His mother rose, but he stood in her path while the fire behind him did its job. “You’re harboring false memories,” he told her. “The place should be full of Meggie and me together. That was real. That’s the past to remember.”
The fall board on the piano went up with a crash, revealing the keys, which started moving slowly, and individually, in a one-fingered version of “Chopsticks,” the only thing Meggie had ever learned to play. His parents paled, but Morgan felt as if he could do anything with Meggie and Destiny beside him.
“Mother, Dad, I’m angry,” he said. “I have been for a long time. Years. Nearly my entire life. I’m mad that you erased Meggie from our lives after she died, except for the pictures I stole from the trash along with Samantha, her doll, all of which I still have, though you now have copies of the pictures. You can thank Destiny for that, though she asked my permission, and I gave it wholeheartedly. I’ve been angry for years that you wouldn’t let me talk about Meggie after she passed, and I hate that you sent her away to die.”

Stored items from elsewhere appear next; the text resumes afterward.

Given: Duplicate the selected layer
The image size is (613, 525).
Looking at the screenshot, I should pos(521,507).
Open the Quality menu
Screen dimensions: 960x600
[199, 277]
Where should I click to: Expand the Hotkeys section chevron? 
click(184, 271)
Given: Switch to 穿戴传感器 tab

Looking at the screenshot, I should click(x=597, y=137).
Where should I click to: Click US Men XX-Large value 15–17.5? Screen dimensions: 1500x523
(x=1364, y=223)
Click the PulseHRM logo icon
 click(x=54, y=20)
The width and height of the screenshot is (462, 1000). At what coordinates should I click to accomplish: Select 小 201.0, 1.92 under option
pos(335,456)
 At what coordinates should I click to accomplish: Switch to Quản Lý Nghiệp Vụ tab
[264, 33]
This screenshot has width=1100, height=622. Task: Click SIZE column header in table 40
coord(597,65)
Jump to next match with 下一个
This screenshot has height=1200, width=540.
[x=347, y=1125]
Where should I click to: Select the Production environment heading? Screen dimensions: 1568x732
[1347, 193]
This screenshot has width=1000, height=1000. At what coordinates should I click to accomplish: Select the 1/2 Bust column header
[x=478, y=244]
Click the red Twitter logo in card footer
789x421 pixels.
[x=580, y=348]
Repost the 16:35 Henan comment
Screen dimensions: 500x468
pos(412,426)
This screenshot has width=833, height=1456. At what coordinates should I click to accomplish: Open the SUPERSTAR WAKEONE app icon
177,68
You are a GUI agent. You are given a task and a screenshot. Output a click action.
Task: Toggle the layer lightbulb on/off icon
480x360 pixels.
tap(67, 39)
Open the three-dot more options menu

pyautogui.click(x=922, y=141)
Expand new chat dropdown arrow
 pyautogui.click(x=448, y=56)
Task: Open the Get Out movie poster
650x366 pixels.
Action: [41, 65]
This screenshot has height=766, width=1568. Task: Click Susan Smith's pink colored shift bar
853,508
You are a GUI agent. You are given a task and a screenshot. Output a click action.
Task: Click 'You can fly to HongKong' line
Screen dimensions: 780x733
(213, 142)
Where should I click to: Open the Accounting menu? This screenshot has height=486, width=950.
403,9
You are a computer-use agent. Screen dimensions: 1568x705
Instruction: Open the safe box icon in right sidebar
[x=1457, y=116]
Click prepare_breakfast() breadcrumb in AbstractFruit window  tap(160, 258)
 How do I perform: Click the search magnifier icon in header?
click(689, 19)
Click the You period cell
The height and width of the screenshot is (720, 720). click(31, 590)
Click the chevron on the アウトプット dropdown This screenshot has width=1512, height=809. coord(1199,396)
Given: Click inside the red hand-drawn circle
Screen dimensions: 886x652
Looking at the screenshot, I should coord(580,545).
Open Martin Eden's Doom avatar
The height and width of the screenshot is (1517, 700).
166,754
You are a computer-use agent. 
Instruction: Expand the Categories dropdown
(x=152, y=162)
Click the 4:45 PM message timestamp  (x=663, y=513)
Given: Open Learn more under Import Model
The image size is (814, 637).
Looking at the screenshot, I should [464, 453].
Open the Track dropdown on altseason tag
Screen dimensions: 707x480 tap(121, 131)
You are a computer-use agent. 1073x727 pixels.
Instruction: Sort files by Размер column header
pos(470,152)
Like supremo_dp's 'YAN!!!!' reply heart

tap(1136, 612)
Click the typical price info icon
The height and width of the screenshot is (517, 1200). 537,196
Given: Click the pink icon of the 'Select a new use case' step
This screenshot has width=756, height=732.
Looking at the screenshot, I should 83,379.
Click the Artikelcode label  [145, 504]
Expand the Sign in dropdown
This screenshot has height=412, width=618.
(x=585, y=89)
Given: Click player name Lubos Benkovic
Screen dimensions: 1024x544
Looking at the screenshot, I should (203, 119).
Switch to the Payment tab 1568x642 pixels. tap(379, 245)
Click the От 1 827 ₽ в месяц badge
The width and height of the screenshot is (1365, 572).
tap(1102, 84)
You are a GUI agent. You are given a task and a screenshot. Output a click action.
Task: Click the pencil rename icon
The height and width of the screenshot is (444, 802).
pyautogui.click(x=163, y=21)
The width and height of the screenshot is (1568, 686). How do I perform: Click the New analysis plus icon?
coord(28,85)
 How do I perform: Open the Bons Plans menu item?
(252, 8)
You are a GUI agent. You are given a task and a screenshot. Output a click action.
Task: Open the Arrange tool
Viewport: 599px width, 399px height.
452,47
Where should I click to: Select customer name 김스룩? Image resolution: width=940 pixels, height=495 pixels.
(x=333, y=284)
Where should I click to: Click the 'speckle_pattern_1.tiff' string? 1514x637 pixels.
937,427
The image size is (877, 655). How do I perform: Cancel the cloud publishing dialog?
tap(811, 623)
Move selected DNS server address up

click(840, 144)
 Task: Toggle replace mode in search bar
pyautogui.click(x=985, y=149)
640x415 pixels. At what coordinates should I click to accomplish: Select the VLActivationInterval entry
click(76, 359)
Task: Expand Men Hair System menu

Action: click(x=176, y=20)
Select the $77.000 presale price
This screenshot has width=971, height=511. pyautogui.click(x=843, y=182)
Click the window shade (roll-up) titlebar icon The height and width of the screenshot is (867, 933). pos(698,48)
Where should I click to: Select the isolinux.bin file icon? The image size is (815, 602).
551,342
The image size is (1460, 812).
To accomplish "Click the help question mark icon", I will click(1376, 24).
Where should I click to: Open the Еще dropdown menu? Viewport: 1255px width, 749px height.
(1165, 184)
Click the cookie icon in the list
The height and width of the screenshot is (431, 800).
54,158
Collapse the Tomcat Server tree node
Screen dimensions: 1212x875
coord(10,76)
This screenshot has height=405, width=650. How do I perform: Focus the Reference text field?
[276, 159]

His mother shot from her chair.
“Olive,” his father warned.
His mother sat again.
“I’m mad/sad/furious that you made Meggie feel like a freak as a child.” Morgan
hated
that his voice cracked as he tried to keep his finger in the dike on the dam he’d built to keep his emotions at bay. The only thing keeping him sane was the strength of Destiny’s arm around his waist, her closed fist digging into his side with a kind of rhythm, a living reminder of her presence.
“Meghan loved life,” he said. “She loved people, and she wanted to help anyone whose sad future she saw in her psychic visions, but you shut her up, called her crazy, and hid her away.”
“Meghan was our punishment!” his mother snapped.
“No,” Destiny said. “Children are gifts. No child, especially Meggie, should be considered a punishment.”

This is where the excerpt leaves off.